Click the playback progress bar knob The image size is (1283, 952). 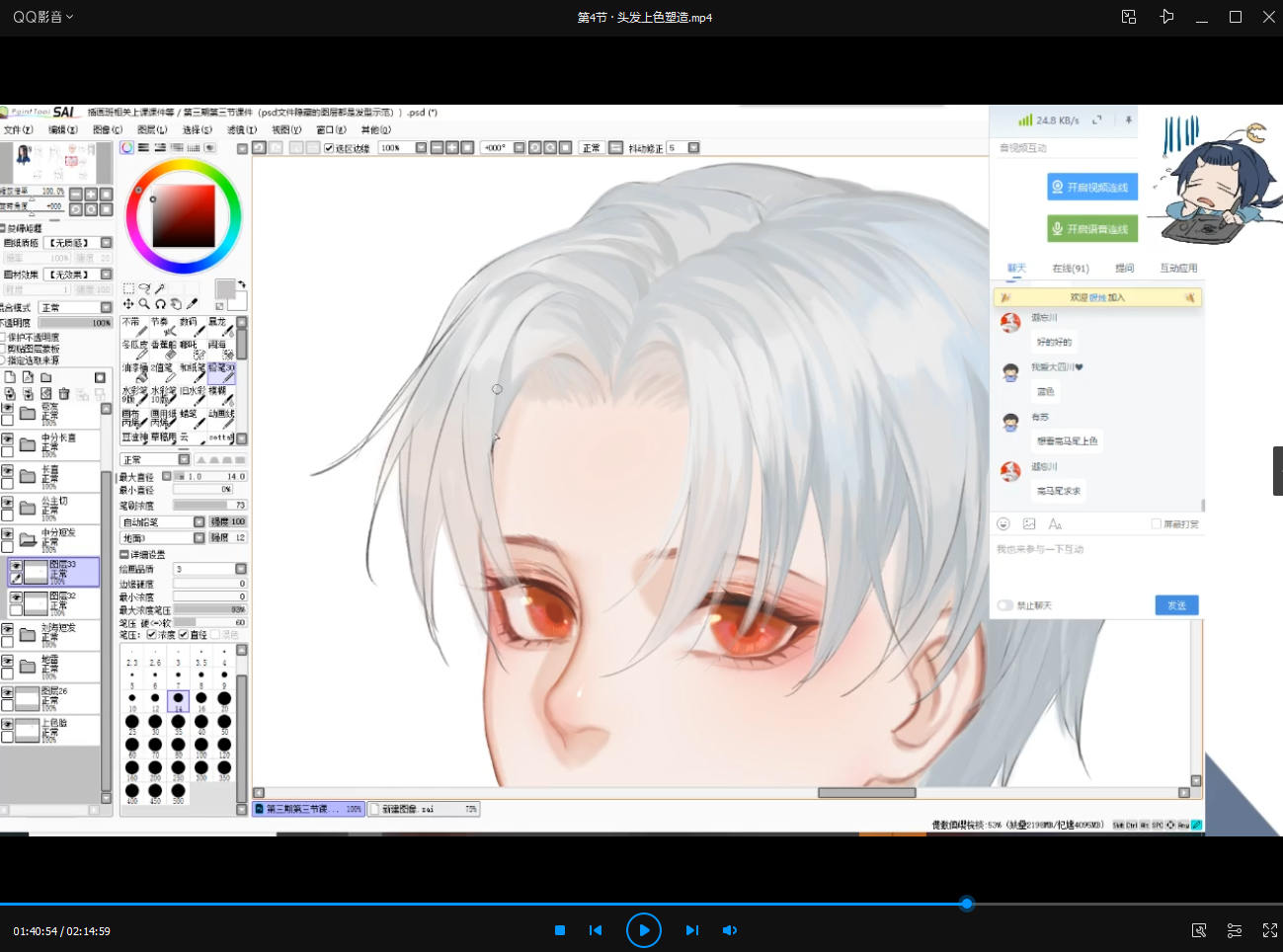(x=967, y=904)
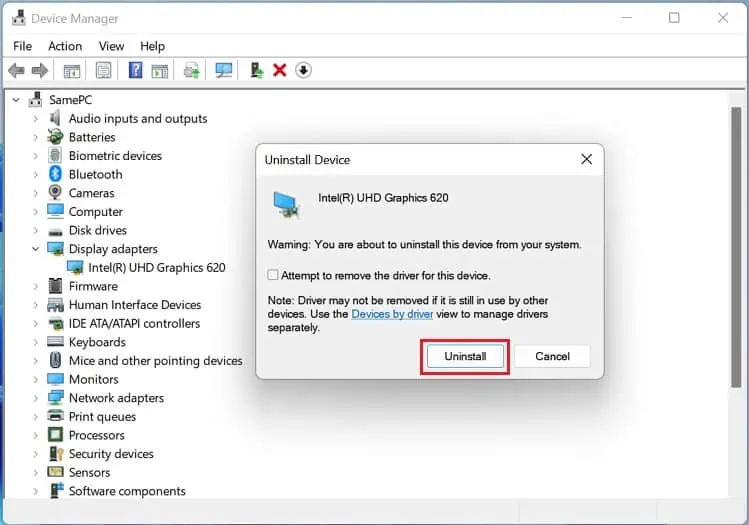Enable 'Attempt to remove the driver' checkbox
The width and height of the screenshot is (749, 525).
(x=273, y=275)
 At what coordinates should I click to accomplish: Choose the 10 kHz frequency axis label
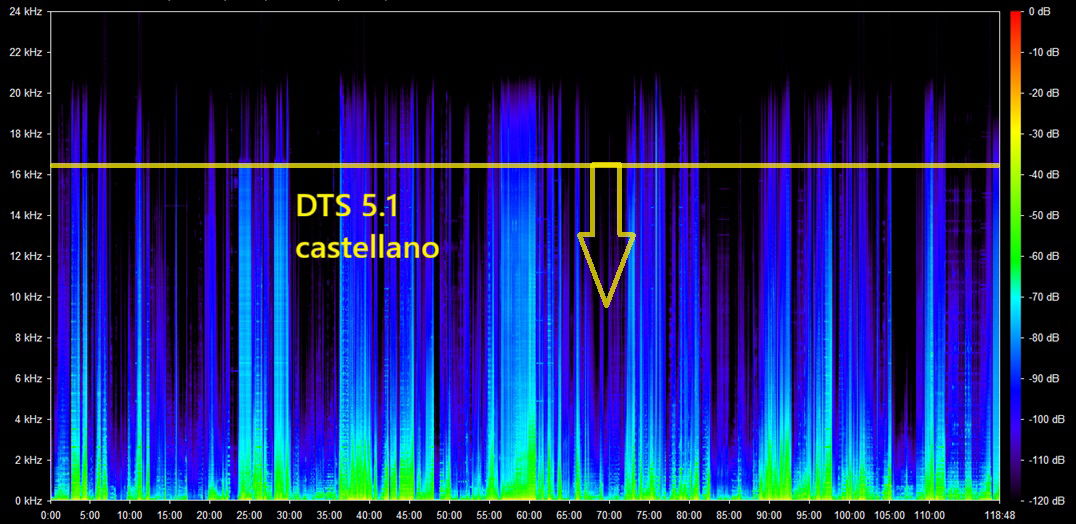coord(24,297)
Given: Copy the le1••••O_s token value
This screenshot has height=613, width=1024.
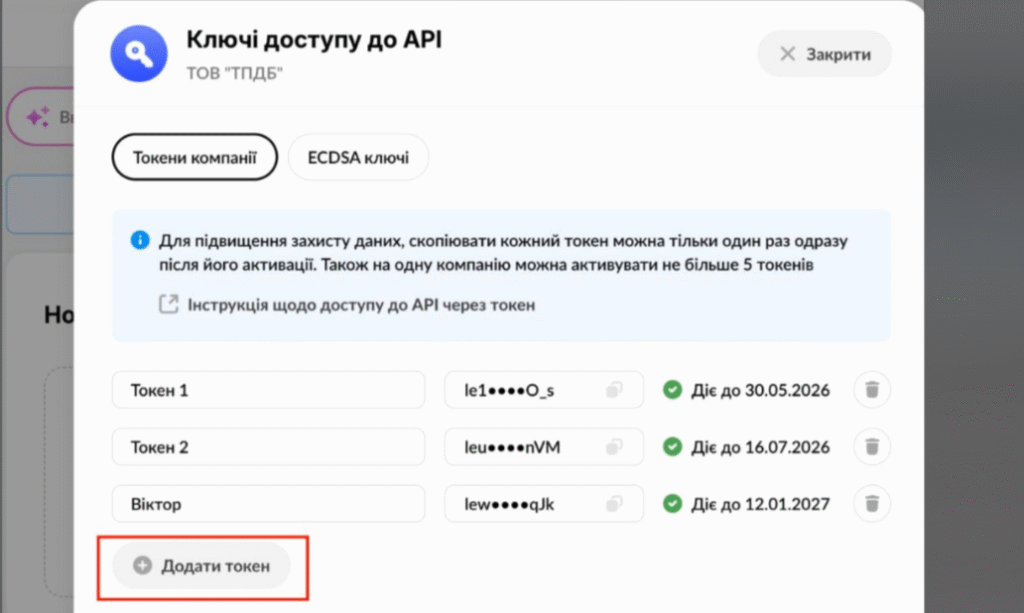Looking at the screenshot, I should pyautogui.click(x=614, y=390).
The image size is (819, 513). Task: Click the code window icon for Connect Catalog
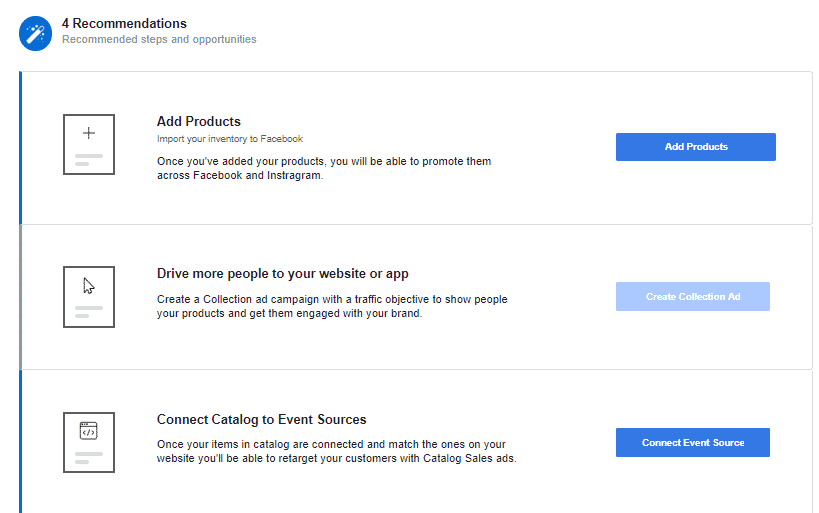[x=89, y=431]
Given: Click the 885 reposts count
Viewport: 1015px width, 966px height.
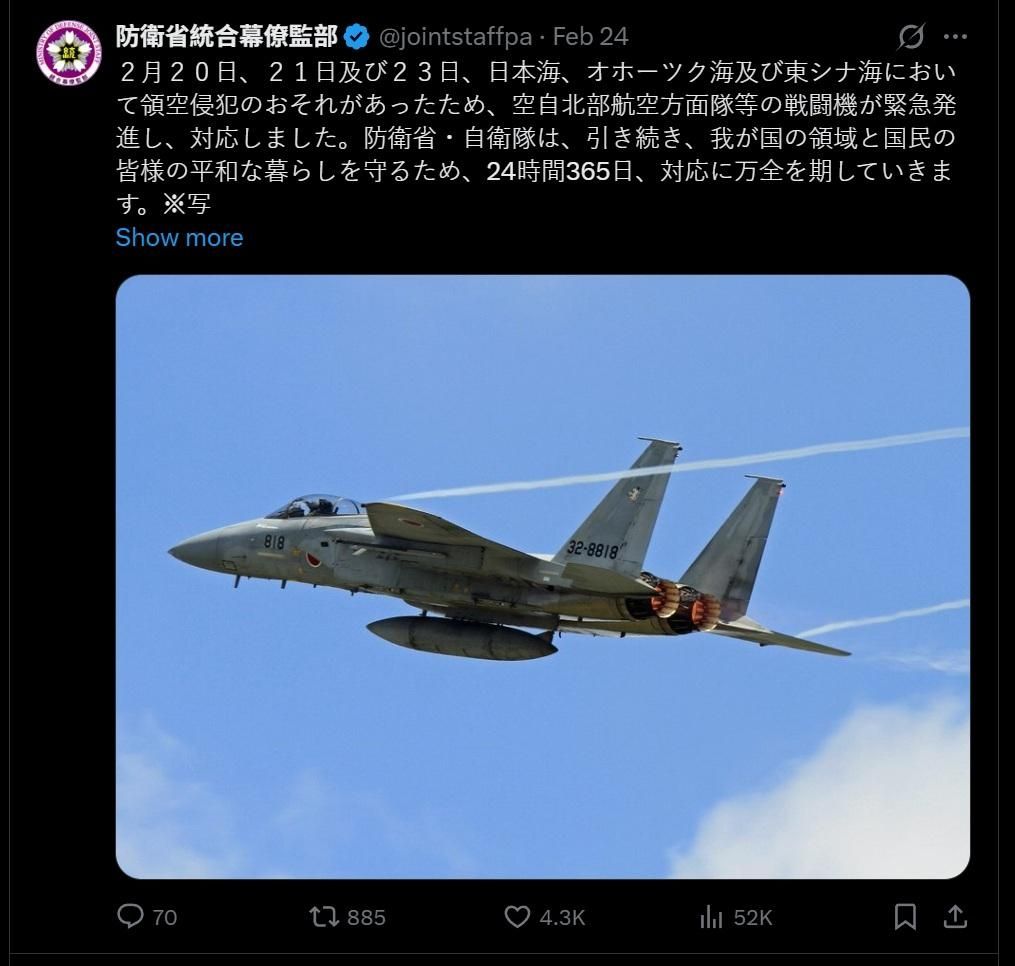Looking at the screenshot, I should pos(366,917).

## The problem
Work out how many lines in the preceding data include the word "Given". State only that number.

## Completed task
2